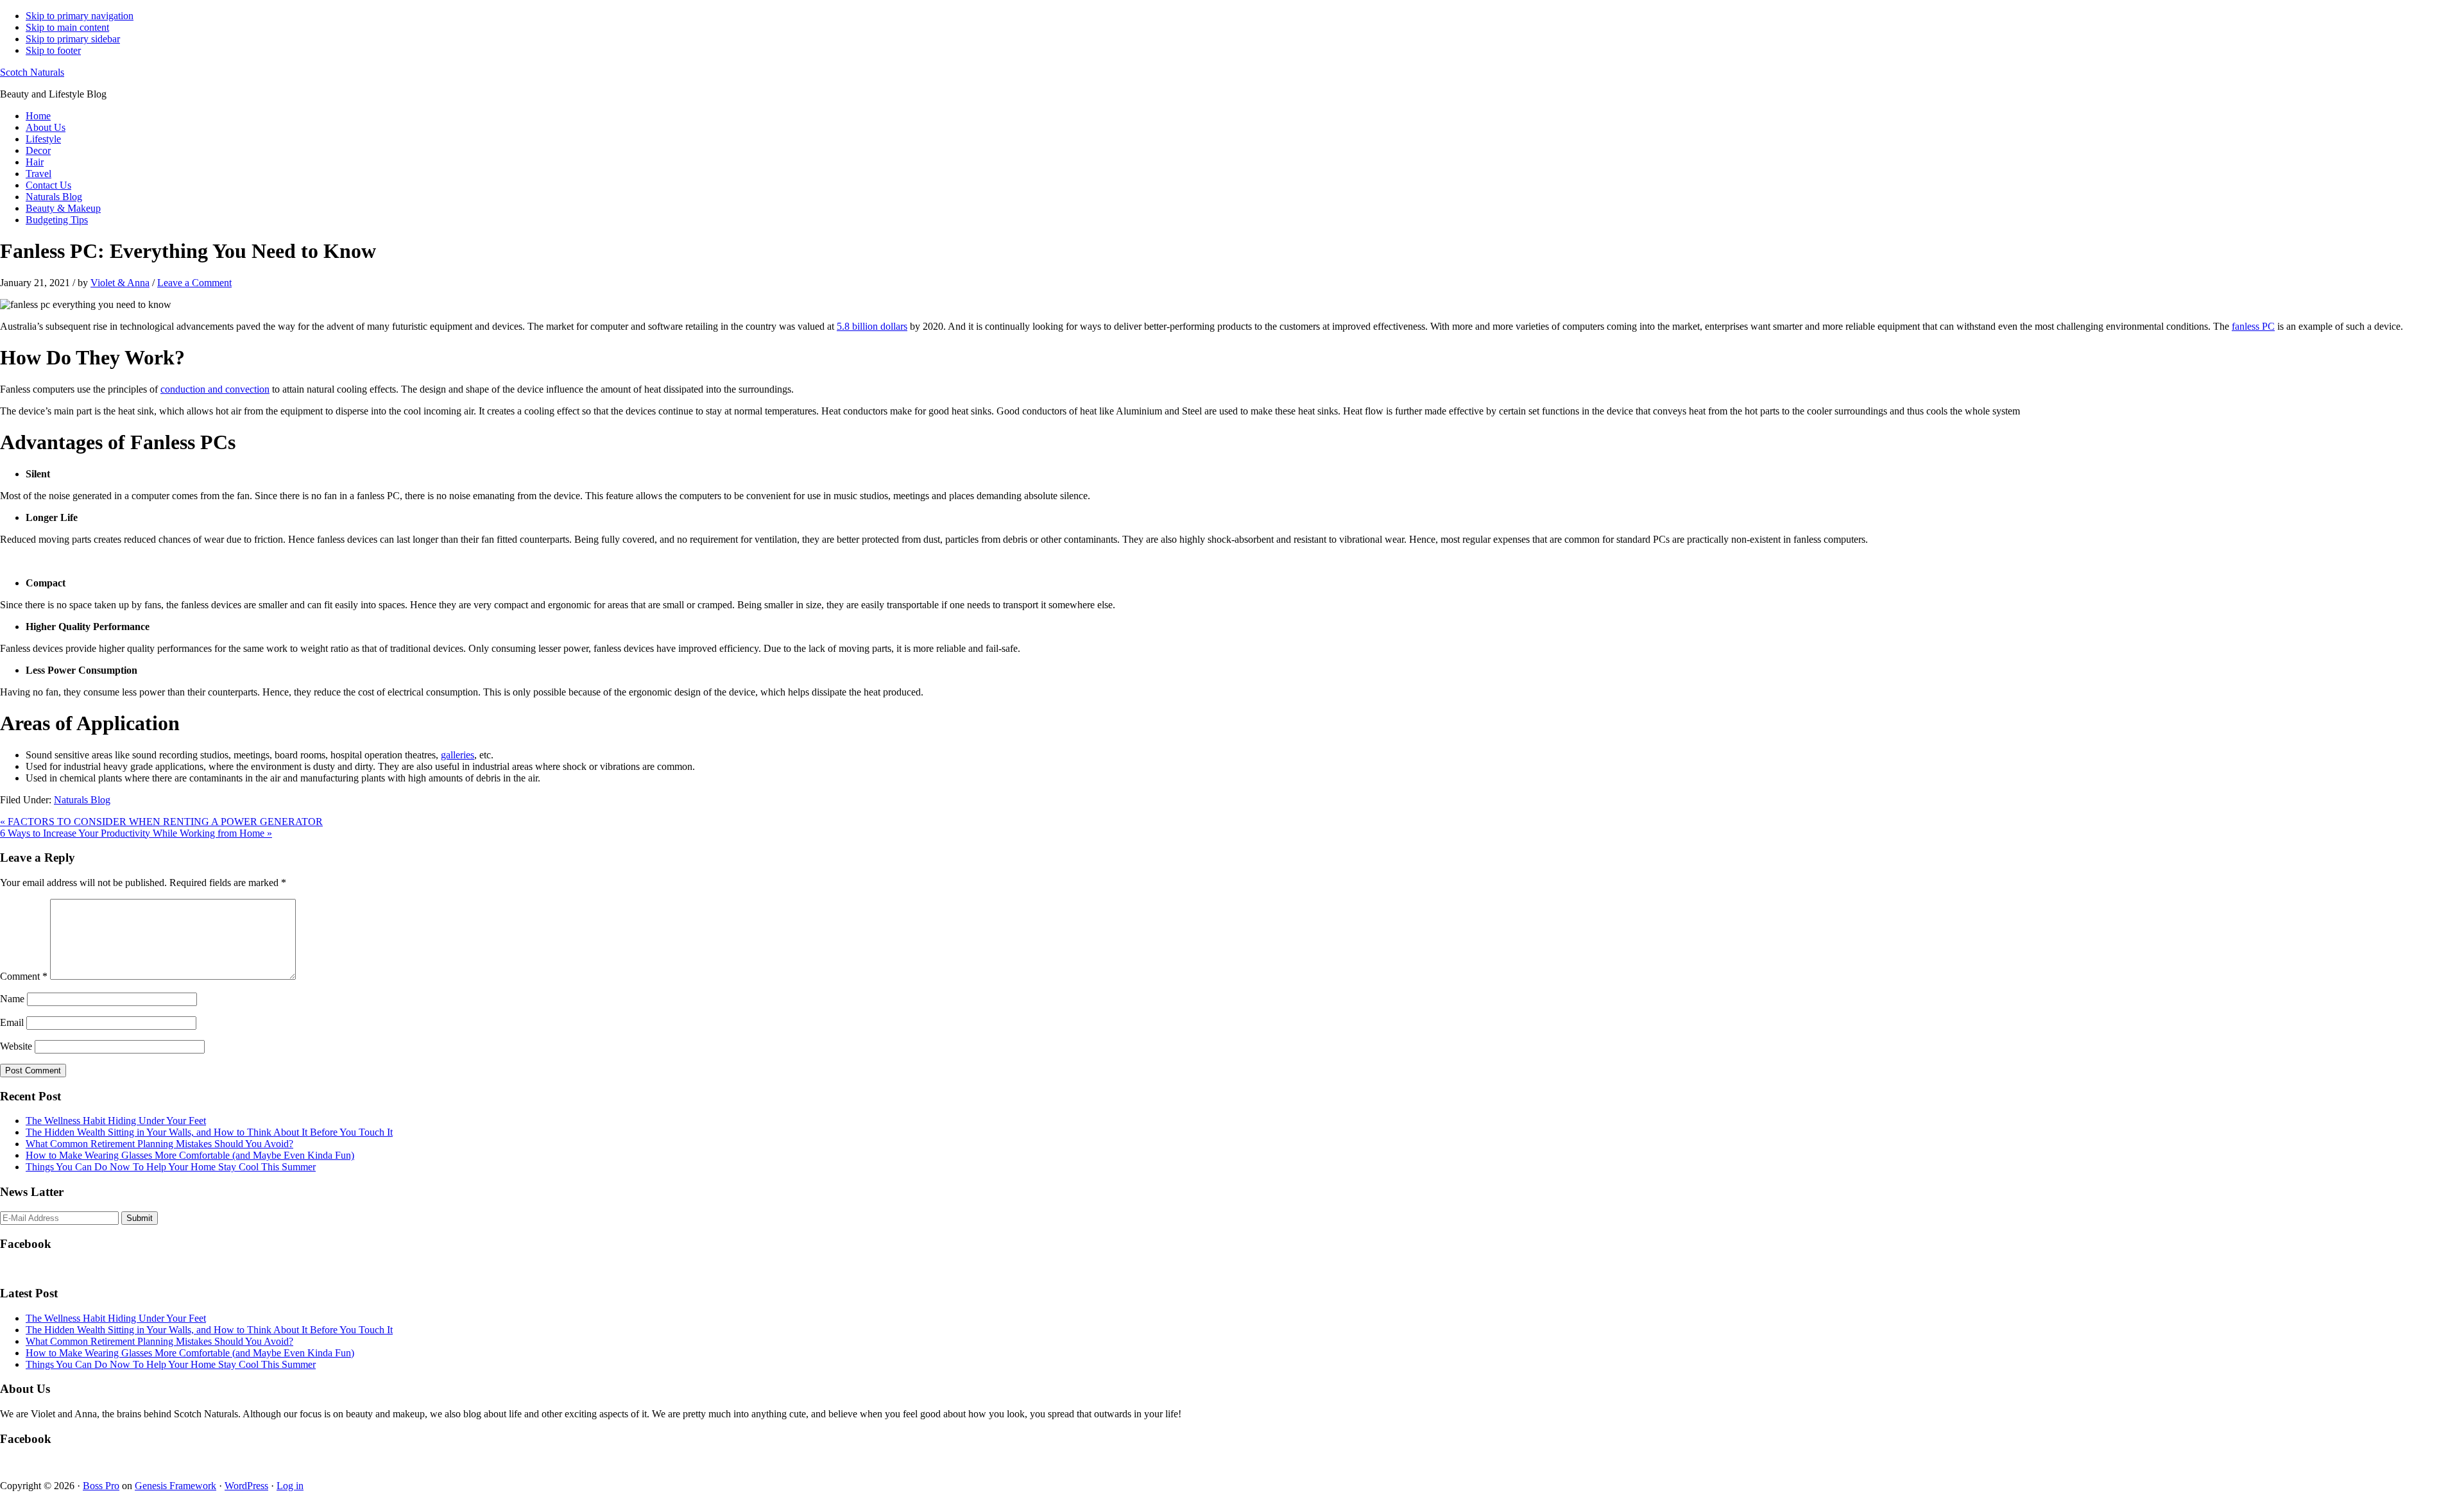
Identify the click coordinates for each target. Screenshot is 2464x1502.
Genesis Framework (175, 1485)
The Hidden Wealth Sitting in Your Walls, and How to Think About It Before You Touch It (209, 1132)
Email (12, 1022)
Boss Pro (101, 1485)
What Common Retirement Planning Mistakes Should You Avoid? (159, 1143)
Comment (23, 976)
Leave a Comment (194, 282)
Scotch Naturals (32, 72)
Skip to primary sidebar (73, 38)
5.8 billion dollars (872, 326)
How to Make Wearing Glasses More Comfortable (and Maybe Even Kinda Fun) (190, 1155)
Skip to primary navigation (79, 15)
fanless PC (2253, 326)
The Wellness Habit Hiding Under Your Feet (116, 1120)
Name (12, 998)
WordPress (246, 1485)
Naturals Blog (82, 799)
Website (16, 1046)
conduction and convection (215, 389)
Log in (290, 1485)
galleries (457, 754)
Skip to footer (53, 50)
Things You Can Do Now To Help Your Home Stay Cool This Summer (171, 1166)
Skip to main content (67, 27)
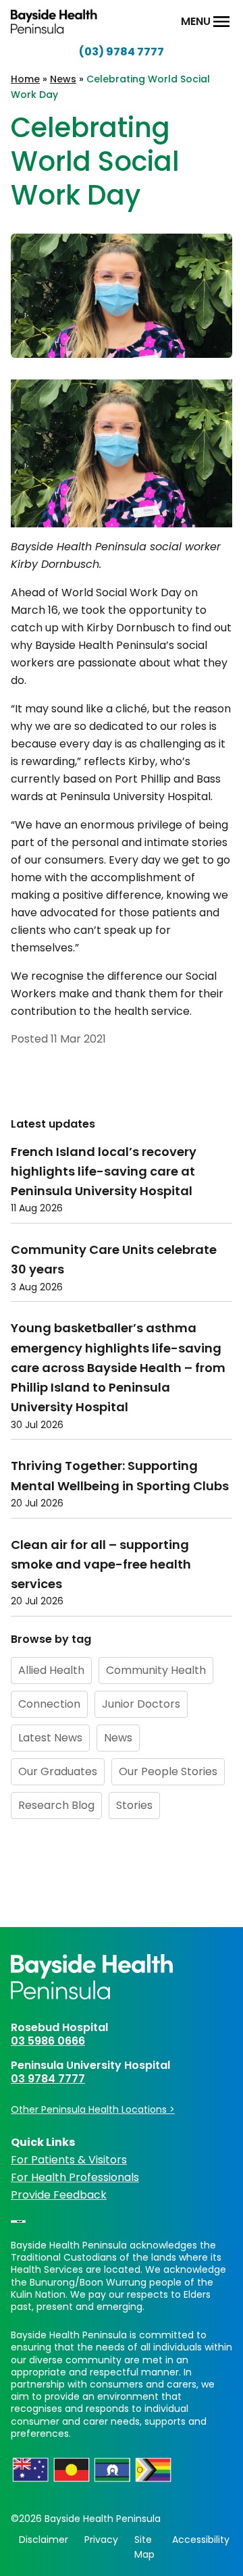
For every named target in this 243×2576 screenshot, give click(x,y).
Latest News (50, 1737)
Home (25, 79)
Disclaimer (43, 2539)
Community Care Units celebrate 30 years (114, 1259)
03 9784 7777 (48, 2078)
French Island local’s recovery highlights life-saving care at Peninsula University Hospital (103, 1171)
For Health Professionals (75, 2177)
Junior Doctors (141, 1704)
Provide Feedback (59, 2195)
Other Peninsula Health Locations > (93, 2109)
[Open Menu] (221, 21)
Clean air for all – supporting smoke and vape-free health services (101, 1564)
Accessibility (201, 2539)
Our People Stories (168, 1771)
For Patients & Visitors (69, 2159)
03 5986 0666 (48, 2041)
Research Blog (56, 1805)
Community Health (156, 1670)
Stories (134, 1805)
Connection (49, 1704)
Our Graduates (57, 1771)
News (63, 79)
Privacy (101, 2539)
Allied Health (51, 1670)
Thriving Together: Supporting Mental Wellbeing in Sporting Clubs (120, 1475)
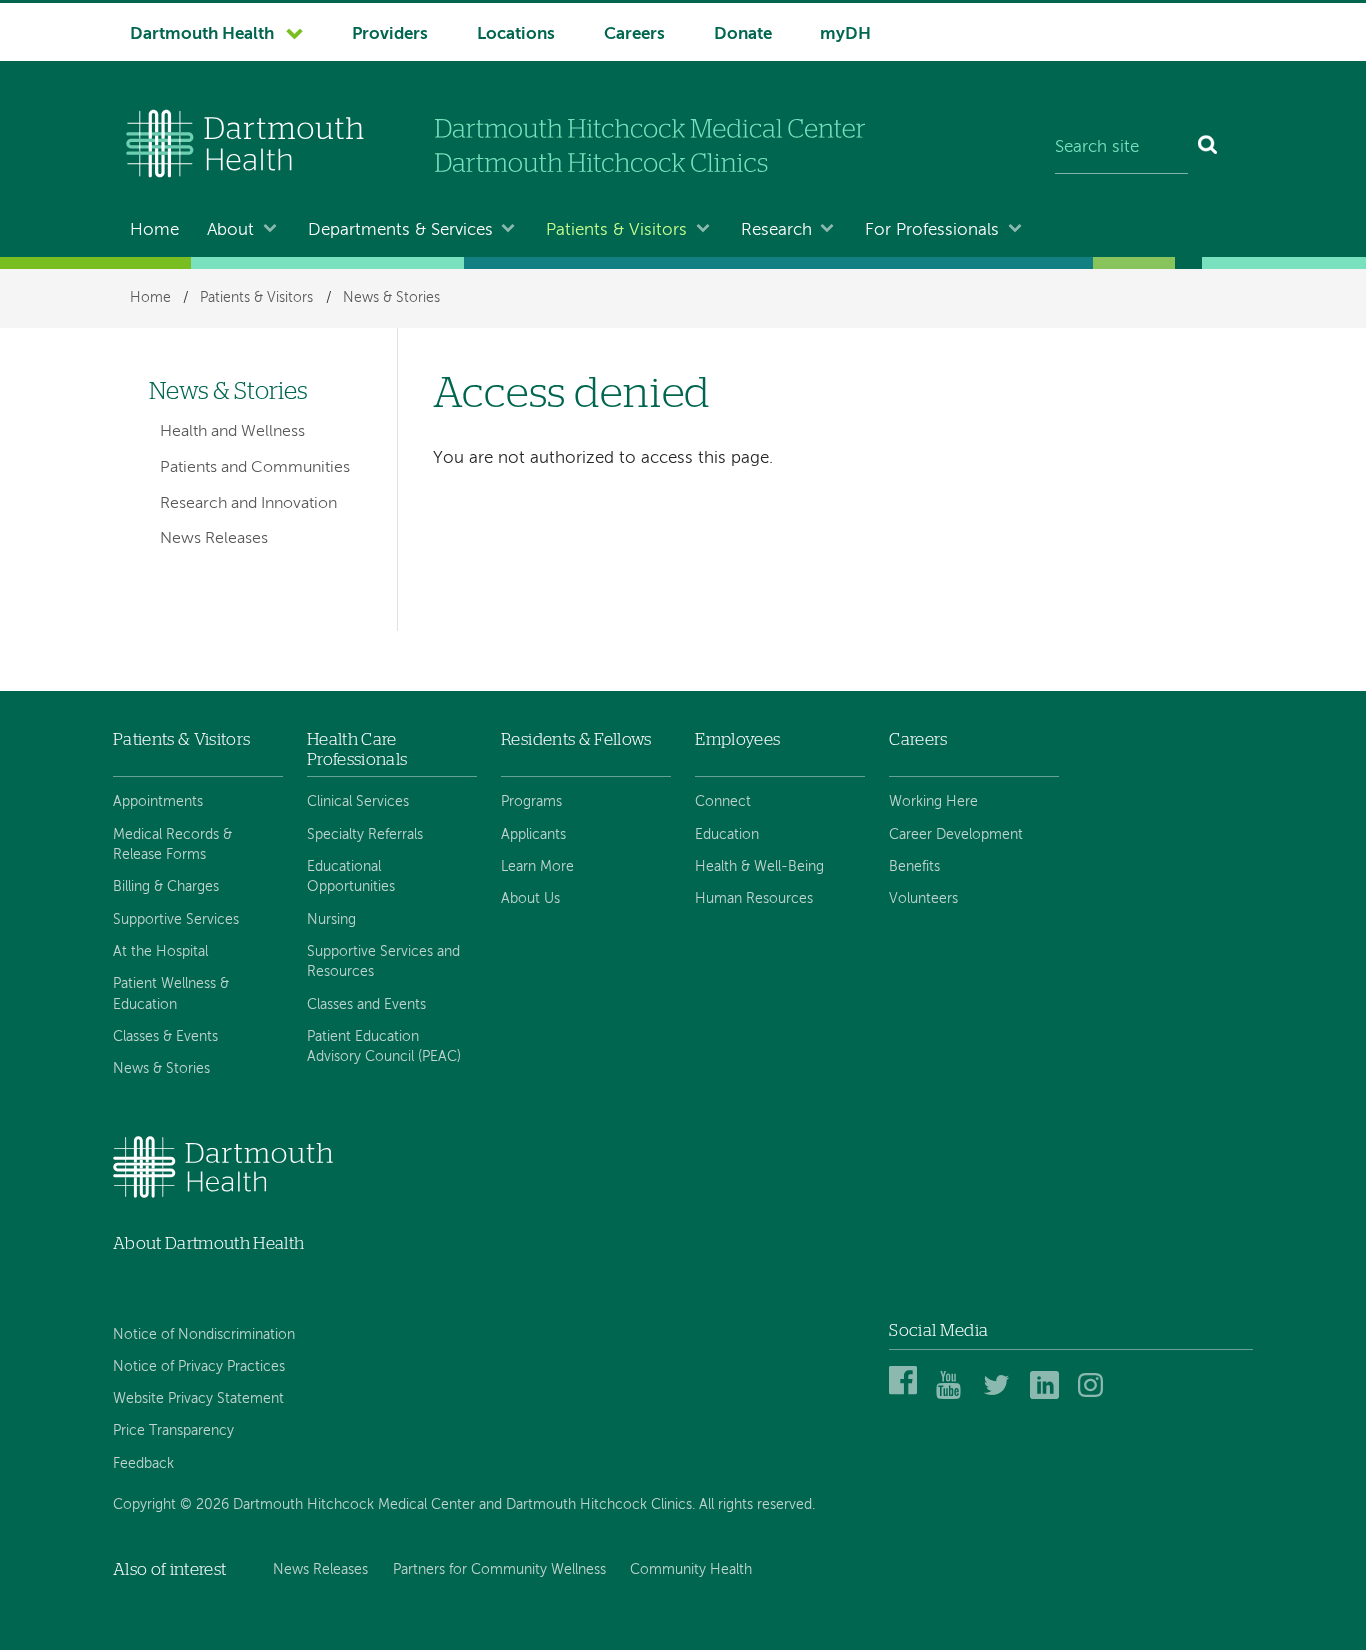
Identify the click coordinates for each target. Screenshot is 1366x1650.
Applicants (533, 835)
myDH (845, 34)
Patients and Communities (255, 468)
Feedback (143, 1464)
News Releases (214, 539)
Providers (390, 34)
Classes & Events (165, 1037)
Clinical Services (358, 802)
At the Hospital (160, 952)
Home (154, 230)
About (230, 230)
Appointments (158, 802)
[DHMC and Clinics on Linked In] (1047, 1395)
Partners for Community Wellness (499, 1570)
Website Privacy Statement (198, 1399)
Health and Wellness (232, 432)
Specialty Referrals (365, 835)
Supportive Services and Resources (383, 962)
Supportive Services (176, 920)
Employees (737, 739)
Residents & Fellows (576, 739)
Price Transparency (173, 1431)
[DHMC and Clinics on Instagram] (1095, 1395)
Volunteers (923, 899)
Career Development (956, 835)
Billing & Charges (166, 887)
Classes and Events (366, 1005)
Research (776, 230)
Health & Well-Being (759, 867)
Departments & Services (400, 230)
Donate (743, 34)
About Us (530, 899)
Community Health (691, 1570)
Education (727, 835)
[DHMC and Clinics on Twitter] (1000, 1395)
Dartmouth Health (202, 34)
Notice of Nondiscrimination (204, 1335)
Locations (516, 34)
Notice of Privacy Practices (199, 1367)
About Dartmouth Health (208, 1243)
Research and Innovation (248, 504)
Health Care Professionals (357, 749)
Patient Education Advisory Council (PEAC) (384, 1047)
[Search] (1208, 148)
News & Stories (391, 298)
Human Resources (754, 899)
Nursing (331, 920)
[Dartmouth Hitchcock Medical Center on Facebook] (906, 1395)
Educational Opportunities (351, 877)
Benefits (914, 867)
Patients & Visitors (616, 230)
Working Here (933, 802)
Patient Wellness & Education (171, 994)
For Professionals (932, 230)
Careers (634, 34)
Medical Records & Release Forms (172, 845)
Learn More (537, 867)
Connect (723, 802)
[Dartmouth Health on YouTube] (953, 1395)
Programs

Exercise goal: Write all the entries again word for word, minus the pictures.

Answer section:
Identify the click coordinates for each target. Screenshot is 2464x1502.
Genesis Framework (175, 1485)
The Hidden Wealth Sitting in Your Walls, and How to Think About It Before You Touch It (209, 1132)
Email (12, 1022)
Boss Pro (101, 1485)
What Common Retirement Planning Mistakes Should You Avoid? (159, 1143)
Comment (23, 976)
Leave a Comment (194, 282)
Scotch Naturals (32, 72)
Skip to primary sidebar (73, 38)
5.8 billion dollars (872, 326)
How to Make Wearing Glasses More Comfortable (and Maybe Even Kinda Fun) (190, 1155)
Skip to primary navigation (79, 15)
fanless PC (2253, 326)
The Wellness Habit Hiding Under Your Feet (116, 1120)
Name (12, 998)
WordPress (246, 1485)
Naturals Blog (82, 799)
Website (16, 1046)
conduction and convection (215, 389)
Log in (290, 1485)
galleries (457, 754)
Skip to footer (53, 50)
Things You Can Do Now To Help Your Home Stay Cool This Summer (171, 1166)
Skip to main content (67, 27)
For every named target in this 243×2576 screenshot, give click(x,y).
Latest News (50, 1737)
Home (25, 79)
Disclaimer (43, 2539)
Community Care Units celebrate 30 years (114, 1259)
03 9784 7777 (48, 2078)
French Island local’s recovery highlights life-saving care at Peninsula University Hospital (103, 1171)
For Health Professionals (75, 2177)
Junior Doctors (141, 1704)
Provide Feedback (59, 2195)
Other Peninsula Health Locations > (93, 2109)
[Open Menu] (221, 21)
Clean air for all – supporting smoke and vape-free health services (101, 1564)
Accessibility (201, 2539)
Our People Stories (168, 1771)
For Patients & Visitors (69, 2159)
03 5986 0666 (48, 2041)
Research Blog (56, 1805)
Community Health (156, 1670)
Stories (134, 1805)
Connection (49, 1704)
Our Graduates (57, 1771)
News (63, 79)
Privacy (101, 2539)
Allied Health (51, 1670)
Thriving Together: Supporting Mental Wellbeing in Sporting Clubs (120, 1475)
Identify the click coordinates for each target. Screenshot is 1366x1650.
Applicants (533, 835)
myDH (845, 34)
Patients and Communities (255, 468)
Feedback (143, 1464)
News Releases (214, 539)
Providers (390, 34)
Classes & Events (165, 1037)
Clinical Services (358, 802)
At the Hospital (160, 952)
Home (154, 230)
About (230, 230)
Appointments (158, 802)
[DHMC and Clinics on Linked In] (1047, 1395)
Partners for Community Wellness (499, 1570)
Website Privacy Statement (198, 1399)
Health and Wellness (232, 432)
Specialty Referrals (365, 835)
Supportive Services and Resources (383, 962)
Supportive Services (176, 920)
Employees (737, 739)
Residents & Fellows (576, 739)
Price Transparency (173, 1431)
[DHMC and Clinics on Instagram] (1095, 1395)
Volunteers (923, 899)
Career Development (956, 835)
Billing & Charges (166, 887)
Classes and Events (366, 1005)
Research (776, 230)
Health & Well-Being (759, 867)
Departments & Services (400, 230)
Donate (743, 34)
About Us (530, 899)
Community Health (691, 1570)
Education (727, 835)
[DHMC and Clinics on Twitter] (1000, 1395)
Dartmouth Health (202, 34)
Notice of Nondiscrimination (204, 1335)
Locations (516, 34)
Notice of Privacy Practices (199, 1367)
About Dartmouth Health (208, 1243)
Research and Innovation (248, 504)
Health Care Professionals (357, 749)
Patient Education Advisory Council (PEAC) (384, 1047)
[Search] (1208, 148)
News & Stories (391, 298)
Human Resources (754, 899)
Nursing (331, 920)
[Dartmouth Hitchcock Medical Center on Facebook] (906, 1395)
Educational Opportunities (351, 877)
Benefits (914, 867)
Patients & Visitors (616, 230)
Working Here (933, 802)
Patient Wellness & Education (171, 994)
For Professionals (932, 230)
Careers (634, 34)
Medical Records & Release Forms (172, 845)
Learn More (537, 867)
Connect (723, 802)
[Dartmouth Health on YouTube] (953, 1395)
Programs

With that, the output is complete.